(Quoted text)
And he added that people should not let their unconditional treatment of others depend on a similar response from others (Luke 6). Do not let your good treatment of others depend on how they respond to you or treat you. Do not expect others to respond in kind with similar goodness. Just love them anyway. He called for a full liberation from all tit for tat expectation and relating. These were uniquely new insights into unconditional treatment of others. His insights took human perception of love to a new height of humane response and relating.

And then he states the reason why we are to love in such a manner. We are to love enemies unconditionally because God does. We are to forgive all unconditionally, include all unconditionally, and express unlimited generosity toward all unconditionally, because this is what God does. God forgives all, and includes all. God does not discriminate between good and bad but is generous toward all alike. He sends rain and sun on all without discrimination. God loves universally, including the bad, or enemies. So be compassionate in the same manner that God is compassionate. Be merciful just as your father is merciful. It is a tight pair-bonding of ethics with theological ideal.

(Note: The use of “he/father” is not an affirmation of gender in deity)

We find this core theme of unconditional treatment of all people throughout the teaching of Jesus, whether in parables or sayings or other statements. There is thematic coherence throughout his teaching. We see it in the parable of the vineyard workers (unconditional generosity), the prodigal son (no payback conditions), in his statements on unlimited forgiveness, and in his meal-time practice of embracing “sinners” without conditions or exclusion. For more detail, see the added summary posted below, “Unconditional In The Jesus Tradition”.

And this central theme of non-retaliation is critical to resolving the debate over whether he was an apocalyptic prophet/messiah (like his mentor John), or not.

The point is straightforward- if Jesus’ core theme was non-retaliation then he could not have been an apocalyptic messenger. And this gets us to the greatest of all contradictions between the historical Jesus and Christianity (the Christian or Pauline gospel).

Apocalyptic is most essentially a statement of retaliation. It is a grand divine retaliation against sinful humanity. It is a grand punishment, an act of divine vengeance, an exacting of revenge for sin. Paul is clear on this- note his comments, for example, in Thessalonians on God finally acting to repay (see also Romans and Hebrews for similar statements of divine retaliation). Apocalyptic is God intervening to retaliate in a grand final act of punishment of sin.

But Jesus, in his statement of his core theme, had clearly said that God does not retaliate. That core theme of his teaching then contradicts the entire structure of Christian belief or theology. Paul’s Christian system is built on the foundation of divine apocalyptic retaliation (Tabor- Apocalyptic influenced all Paul said and did, and Christianity is Paul’s religion). Paul’s Christian atonement theology is a subset of the larger apocalyptic framework (i.e. paradise, original sin, Fall, coming judgment, punishment of sin in Christ’s death, salvation, final retribution against all sin, consummation, transformation). His Christ myth is all about retaliatory apocalyptic through and through. His retaliating God emphasizes the profound contradiction between Jesus and Christianity.

(What is expected) Please set down the part of the passage above on Jesus and non-retaliation word for word, starting with "And this central" and going on through "punishment of sin.".

(Supplied material)
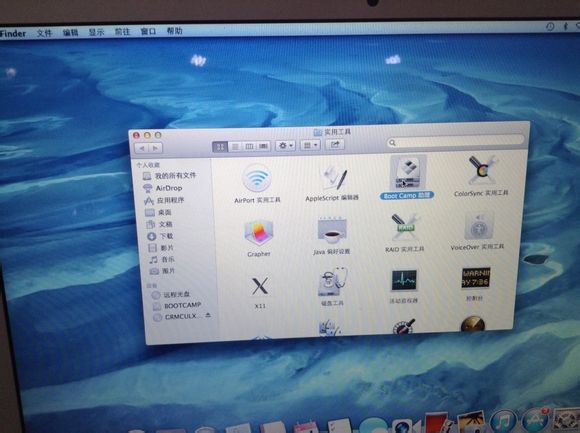Switch Finder to icon view
Screen dimensions: 580x433
coord(220,147)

(Full answer)
And this central theme of non-retaliation is critical to resolving the debate over whether he was an apocalyptic prophet/messiah (like his mentor John), or not.

The point is straightforward- if Jesus’ core theme was non-retaliation then he could not have been an apocalyptic messenger. And this gets us to the greatest of all contradictions between the historical Jesus and Christianity (the Christian or Pauline gospel).

Apocalyptic is most essentially a statement of retaliation. It is a grand divine retaliation against sinful humanity. It is a grand punishment, an act of divine vengeance, an exacting of revenge for sin. Paul is clear on this- note his comments, for example, in Thessalonians on God finally acting to repay (see also Romans and Hebrews for similar statements of divine retaliation). Apocalyptic is God intervening to retaliate in a grand final act of punishment of sin.